## WHAT THE TASK REQUIRES
Starting at the line that contains "552x311 pixels.", reproduce only the lines through the end of the data, exactly, including both the first and the last; skip the pictures.

[Stored items]
Segment Open

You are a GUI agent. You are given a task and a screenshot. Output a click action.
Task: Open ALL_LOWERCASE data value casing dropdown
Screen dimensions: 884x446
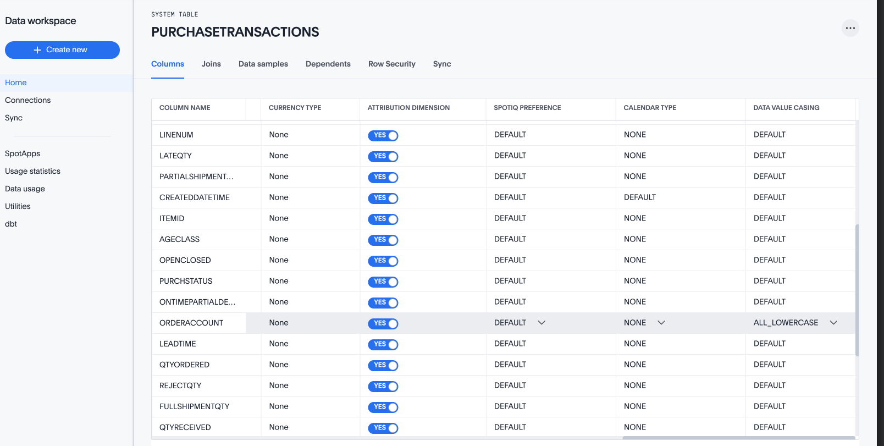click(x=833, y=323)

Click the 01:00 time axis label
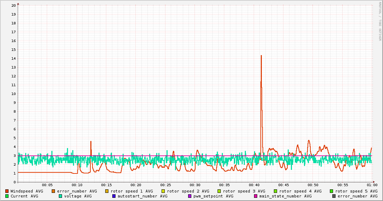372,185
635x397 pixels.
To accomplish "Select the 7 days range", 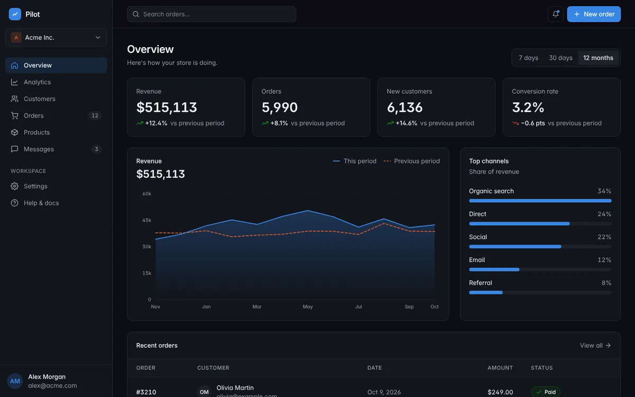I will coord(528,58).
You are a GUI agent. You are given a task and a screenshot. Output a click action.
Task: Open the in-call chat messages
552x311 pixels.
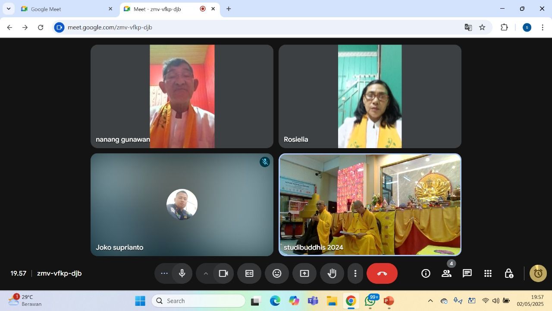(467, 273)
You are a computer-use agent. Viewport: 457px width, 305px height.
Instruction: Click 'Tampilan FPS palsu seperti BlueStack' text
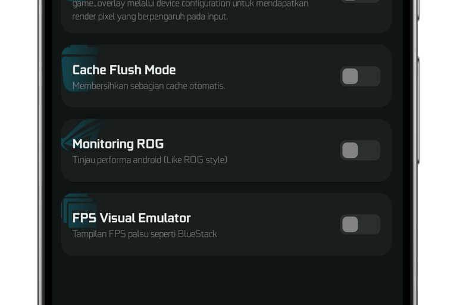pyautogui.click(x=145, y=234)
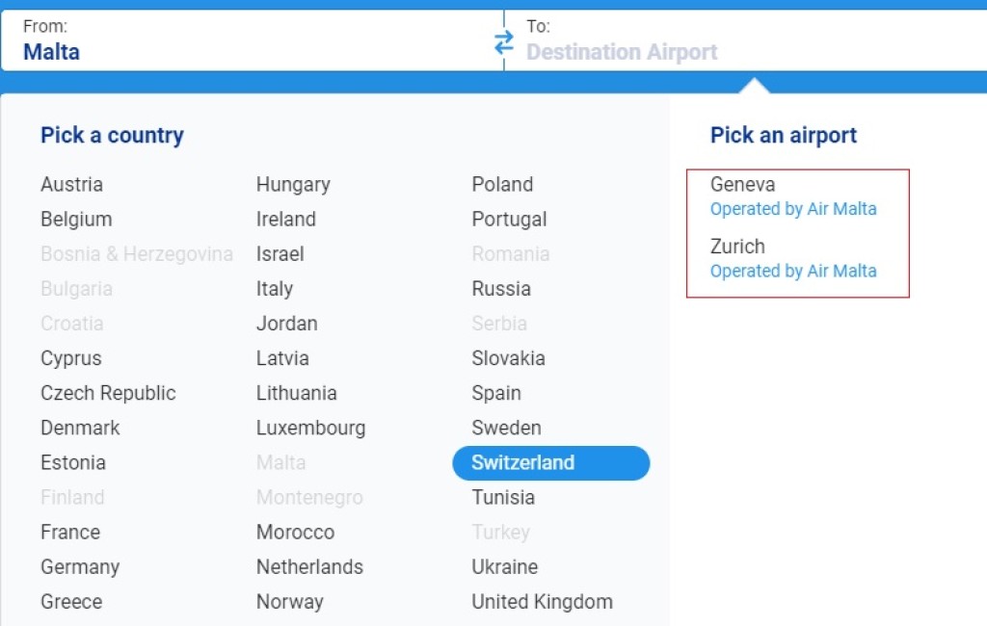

Segment Closed

## RESULT
552x311 pixels.
(467, 273)
You are a computer-use agent. Viewport: 457px width, 305px height.
Instruction: Click 'Tampilan FPS palsu seperti BlueStack' text
pyautogui.click(x=145, y=234)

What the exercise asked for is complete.